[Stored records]

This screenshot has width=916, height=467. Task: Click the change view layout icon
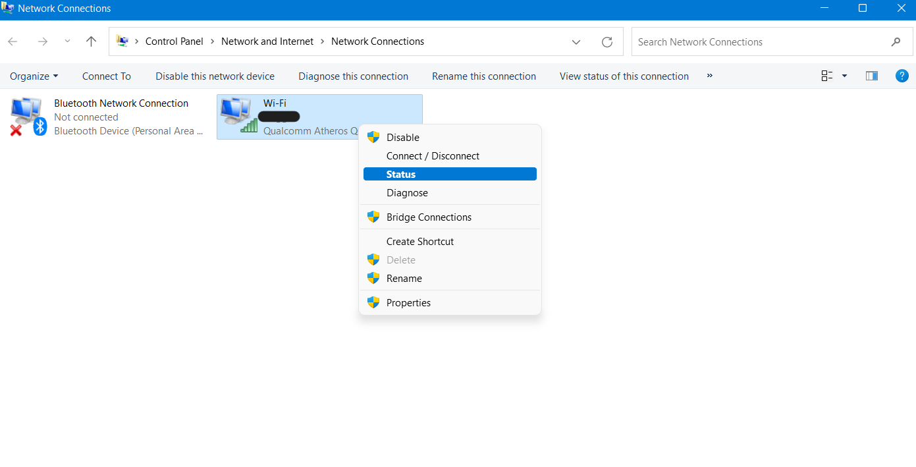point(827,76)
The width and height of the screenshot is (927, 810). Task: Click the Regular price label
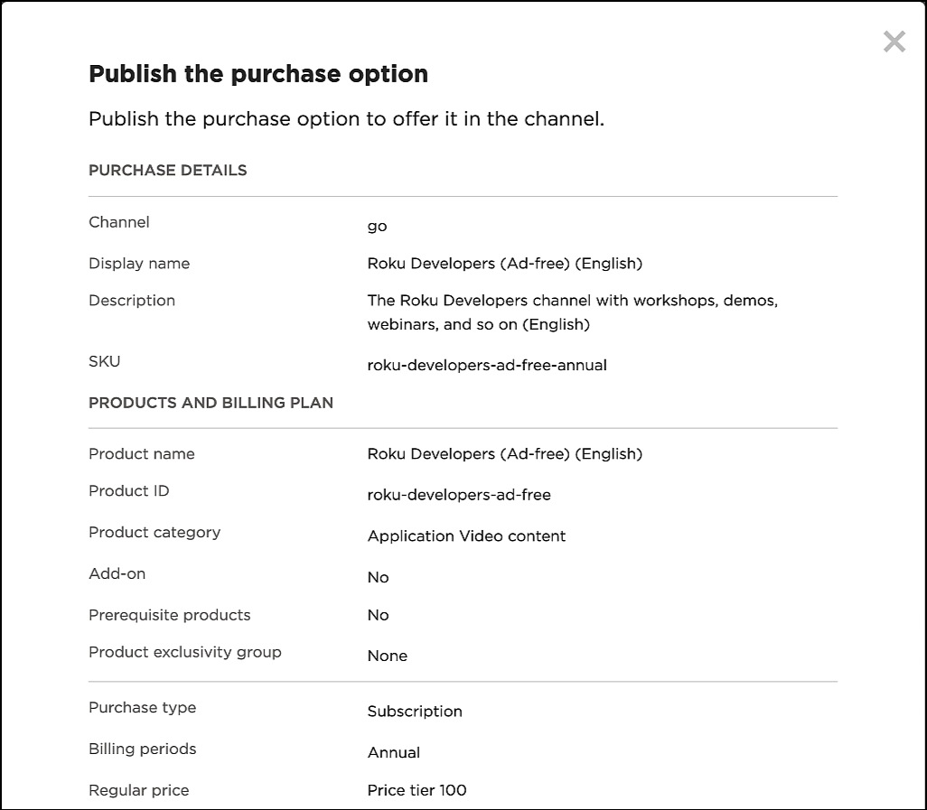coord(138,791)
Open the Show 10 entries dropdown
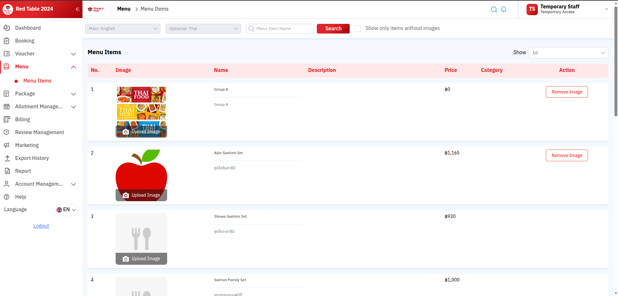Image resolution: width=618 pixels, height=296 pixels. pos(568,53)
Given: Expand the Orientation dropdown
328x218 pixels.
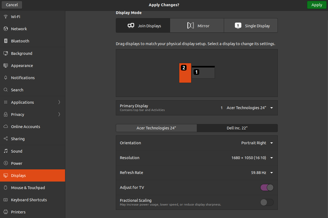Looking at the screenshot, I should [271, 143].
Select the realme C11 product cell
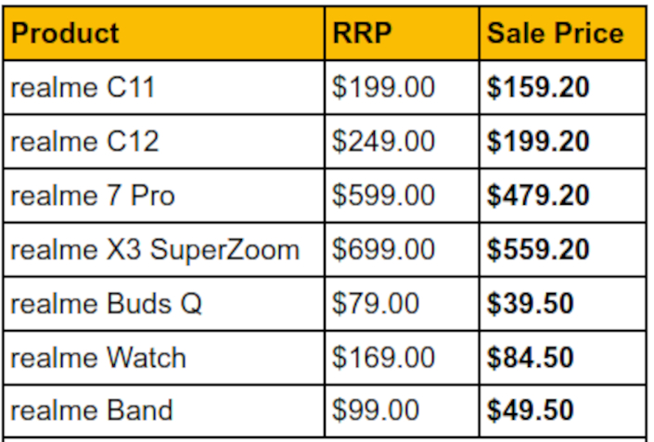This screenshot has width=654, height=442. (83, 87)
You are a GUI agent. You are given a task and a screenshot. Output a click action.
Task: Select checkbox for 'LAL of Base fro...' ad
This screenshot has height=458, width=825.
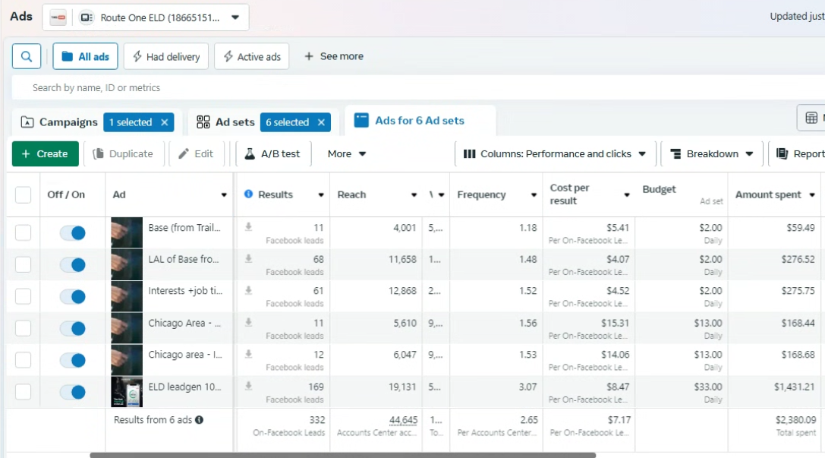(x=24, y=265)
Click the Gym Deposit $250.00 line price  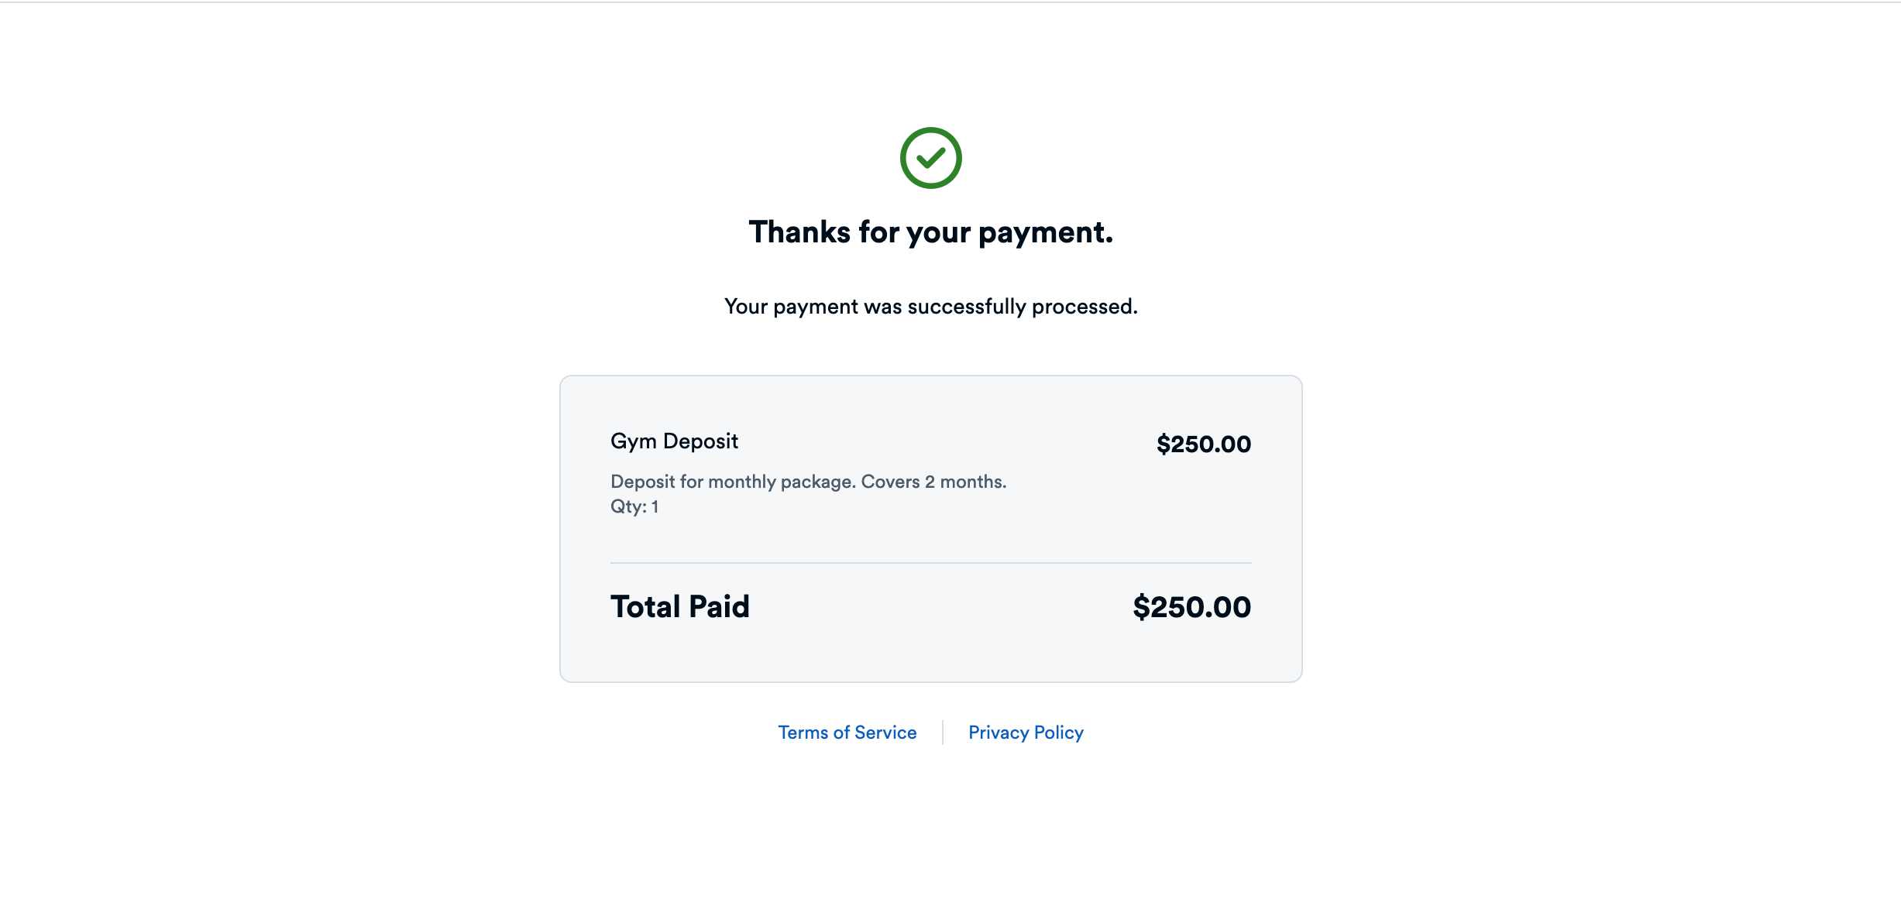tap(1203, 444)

| EXERCISE BRIEF |
If a picture sits between the line containing "Given: Expand the Orientation dropdown" and the line containing "You are a GUI", leave it out, and return the lines of that range above exactly, both ends included.

| EXERCISE RESULT |
Given: Expand the Orientation dropdown
328x218 pixels.
Looking at the screenshot, I should [271, 143].
Select the realme C11 product cell
This screenshot has width=654, height=442. (83, 87)
You are a GUI agent. You are given a task and a screenshot. Output a click action.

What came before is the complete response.